In truer hand than mine it never lay,
And I will keep it to my dying day,
Make it my last bequest and on it trace
Th’ eternal tokens of our loyal race . . .                                               (12:426-30)

With this, father and son leap once more into the fray to loose the "storm of vengeance" on the "outlaw bands." "Thus ended Prescott fight . . . And all was gladness, save where hearts still bleed, / And melting tears fell o’er the honoured dead" (12:439-46).

Of the two remaining verse paragraphs, the first describes Walwyn and Ranger John consoling each other with their "tender memories" and "loyal heritage" (12:447-60) and the second envisages a perpetual and Edenic continuation of the Loyalist line:

Old John sits in his porch, and robins sing
Amid the apple blossoms, while a ring
Of children’s children cluster round his knee,
Filled with the spirit of the old U.E.,
Learning to guard, like him, in days of yore
England’s proud Empire, One, for ever more.
                                                      (12:463-68)

This is Kirby’s reassuring answer to the question asked of men such as Ranger John at the close of the poem’s preface: "Cui Pudor, et Justitae Soror, / Incorrupta Fides, nudaque Veritas; / Quando ullum invenient parem?": "When will Honour and Justice’s sister, / Uncorrupted Faith, and naked Truth, / Find anyone equal to him?" (Horace, Odes 1. 24:6-8). "The virtual disappearance of the first-generation Loyalists, [Kirby] implies, does not affect the persistence of the ideology for which they fought" (Berger 93). Presumably the tomahawk is being safely kept nearby.

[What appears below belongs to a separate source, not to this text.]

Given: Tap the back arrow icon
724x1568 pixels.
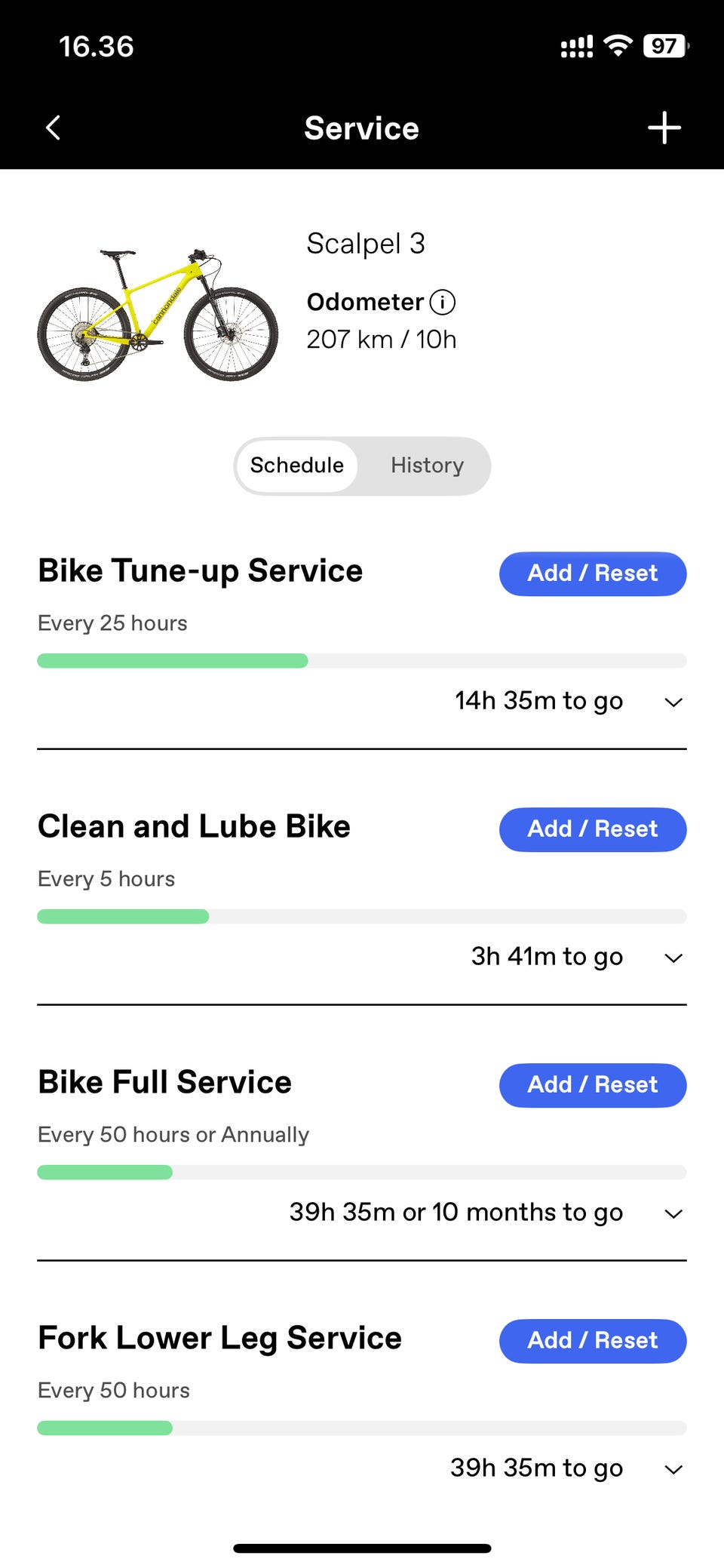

From an architectural perspective, the most interesting and significant portion of The U.E. is probably the description of the construction, surroundings, and furnishings of Ranger John’s "vast . . . homestead" in Canto Fifth. A "spacious house of solid timbers . . . , / With walls snow-white" (5:287-88), it is set among "orchards"—the sign of a well-established settlement in early Canadian poetry—and shaded by "spreading maples" (5:282,289)—a tree already in 1859 well on the way to becoming an emblem of Canada. The fact that the homestead is also set among raised flowerbeds and green lawns that "expand . . . round" it (2:289-90; italics added) recalls not only the "ample circle" that is laid bare as a site for the "ample cabin" whose construction is described earlier in the canto (5:20f), but also echoes back to the expanding circles of settlement in Oliver Goldsmith’s The Rising Village (1825, 1834) and forward to the circles of corn that surround the stone house of Malcolm Graem in Part I of Isabella Valancy Crawford’s Malcolms’s Katie (1884). Kirby’s description of the contents of Ranger John’s "spacious dome" (domus: house), with its "well-cushioned chairs of solid oak wood," its "massive chimney," and its "Huge antlers" (5:320-30), makes it sound very like a Victorian hunting-lodge and, thus, a precursor of the Canadian hunting-lodge style that achieved its grandiose epitome in Chateau Montebello (1930), which was originally a private fishing lodge (the Seigniory Club) and is now a Canadian Pacific hotel. It is important to emphasize, however, that at the heart of the way of life that Ranger John and his "vast . . . homestead" epitomize for Kirby are "The family bible and the [Anglican] book of prayer" that are laid with "reverent care" on one of its "heavy tables" (5:331-33). This is a home in which a "household good" (5:321) is much more than an item of material property.

The Present Text

The present text of The U.E. A Tale of Upper Canada is based on the first and hitherto only edition of the poem, which was "Printed at the Mail Office" in Niagara (now Niagara-on-the-Lake), Canada West (Ontario) in 1859. An earlier version of the Introduction in the present electronic edition of Kirby’s poem was published in D.M.R. Bentley, Mimic Fires: Accounts of Early Long Poems on Canada (Kingston and Montreal: McGill-Queen’s University Press, 1994).